O Movimento Armilar Lusitano (MAL) foi alvo de acusações por parte do Ministério Público, que aponta a sua participação em condutas ligadas ao terrorismo. Nove membros foram acusados, incluindo Ricardo Araújo Pereira, que consta entre os supostos alvos da lista designada como “lista dos indesejáveis”.
A acusação indica que os suspeitos identificaram e recolheram informações de personalidades políticas e sociais, algumas privadas. Além do humorista, aparecem nomes como Marcelo Rebelo de Sousa, António Costa, Cavaco Silva, Marques Mendes, Luís Montenegro, Carlos Moedas, Rui Tavares e as irmãs Mortágua, entre outros comentadores.
Origem e elementos do grupo
O MAL foi desmantelado pela Unidade Nacional Contra Terrorismo da Polícia Judiciária, em junho do ano anterior, com a detenção de líderes e de um agente da PSP em serviço na Câmara Municipal de Lisboa.
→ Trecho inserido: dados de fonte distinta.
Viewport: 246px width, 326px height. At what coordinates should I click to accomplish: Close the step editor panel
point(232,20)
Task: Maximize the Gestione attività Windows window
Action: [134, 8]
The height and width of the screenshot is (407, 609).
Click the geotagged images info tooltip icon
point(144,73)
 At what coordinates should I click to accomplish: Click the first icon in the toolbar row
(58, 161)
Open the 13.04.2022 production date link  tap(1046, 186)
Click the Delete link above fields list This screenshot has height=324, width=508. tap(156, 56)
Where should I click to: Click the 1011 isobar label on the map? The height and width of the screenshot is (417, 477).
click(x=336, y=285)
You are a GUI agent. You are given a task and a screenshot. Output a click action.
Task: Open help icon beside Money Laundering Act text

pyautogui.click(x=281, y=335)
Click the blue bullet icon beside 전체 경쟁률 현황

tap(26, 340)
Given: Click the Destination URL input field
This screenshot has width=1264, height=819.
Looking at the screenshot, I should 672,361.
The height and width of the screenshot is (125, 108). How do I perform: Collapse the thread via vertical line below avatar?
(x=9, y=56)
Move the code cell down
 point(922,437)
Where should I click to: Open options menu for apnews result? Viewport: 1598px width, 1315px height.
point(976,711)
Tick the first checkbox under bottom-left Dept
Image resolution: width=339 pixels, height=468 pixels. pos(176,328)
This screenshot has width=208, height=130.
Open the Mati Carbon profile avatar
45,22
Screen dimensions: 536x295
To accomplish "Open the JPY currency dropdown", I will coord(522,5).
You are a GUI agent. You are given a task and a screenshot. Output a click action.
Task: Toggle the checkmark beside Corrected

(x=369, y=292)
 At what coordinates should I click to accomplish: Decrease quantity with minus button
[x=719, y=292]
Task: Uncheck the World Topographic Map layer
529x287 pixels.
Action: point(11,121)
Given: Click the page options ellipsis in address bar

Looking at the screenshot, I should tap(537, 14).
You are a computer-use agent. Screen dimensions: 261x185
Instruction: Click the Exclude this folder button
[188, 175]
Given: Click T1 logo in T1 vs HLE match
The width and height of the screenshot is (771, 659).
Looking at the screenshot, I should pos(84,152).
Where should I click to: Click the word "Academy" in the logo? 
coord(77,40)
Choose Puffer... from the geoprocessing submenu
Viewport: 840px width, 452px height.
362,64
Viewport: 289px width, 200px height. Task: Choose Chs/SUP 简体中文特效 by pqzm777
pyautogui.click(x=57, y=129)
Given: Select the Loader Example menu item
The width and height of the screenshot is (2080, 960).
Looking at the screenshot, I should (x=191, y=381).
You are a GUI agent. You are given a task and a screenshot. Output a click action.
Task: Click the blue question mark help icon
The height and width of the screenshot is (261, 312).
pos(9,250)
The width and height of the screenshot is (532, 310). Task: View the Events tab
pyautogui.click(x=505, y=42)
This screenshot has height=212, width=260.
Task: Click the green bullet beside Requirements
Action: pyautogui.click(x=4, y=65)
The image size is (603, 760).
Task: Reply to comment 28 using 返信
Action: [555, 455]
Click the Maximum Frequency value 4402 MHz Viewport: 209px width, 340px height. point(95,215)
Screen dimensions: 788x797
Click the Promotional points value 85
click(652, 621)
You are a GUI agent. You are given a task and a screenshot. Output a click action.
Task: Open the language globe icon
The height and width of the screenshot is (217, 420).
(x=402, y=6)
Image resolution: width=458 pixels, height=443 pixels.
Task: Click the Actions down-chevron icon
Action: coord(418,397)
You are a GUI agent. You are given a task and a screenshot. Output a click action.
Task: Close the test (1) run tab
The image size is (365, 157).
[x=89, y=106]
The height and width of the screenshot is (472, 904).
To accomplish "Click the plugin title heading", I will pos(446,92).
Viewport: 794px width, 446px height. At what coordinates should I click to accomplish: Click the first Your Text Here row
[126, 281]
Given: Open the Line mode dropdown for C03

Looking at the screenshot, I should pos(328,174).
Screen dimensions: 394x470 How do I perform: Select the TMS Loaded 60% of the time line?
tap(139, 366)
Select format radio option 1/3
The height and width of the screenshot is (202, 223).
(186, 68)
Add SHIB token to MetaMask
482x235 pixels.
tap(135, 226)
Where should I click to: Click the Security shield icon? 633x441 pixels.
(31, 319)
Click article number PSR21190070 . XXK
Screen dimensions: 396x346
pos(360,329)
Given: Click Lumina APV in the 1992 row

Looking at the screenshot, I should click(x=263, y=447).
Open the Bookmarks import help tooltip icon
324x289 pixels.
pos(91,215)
A investigação possibilitou mapear a estrutura e os métodos de recrutamento.
Os procuradores apontam que os suspeitos criaram um arsenal com armas impressas em 3D e reuniam-se para testar dispositivos. Em buscas, foram encontrados explosivos, sobretudo granadas, e vídeos de atividades do grupo. As mensagens entre membros chegaram a discutir um ataque à Assembleia da República.
Acusações e cenário judicial
A procuradora Cláudia Porto, do DCIAP, sustenta que o MAL buscava formar um movimento político nacionalista de extrema-direita, apoiado por uma milícia armada. A estratégia seria recorrer à violência ideológica para enfrentar o que definem como imigração descontrolada e uma ameaça a Portugal. A acusação envolve adesão a grupo terrorista, incitamento, recrutamento, posse de arma proibida e tráfico de armas.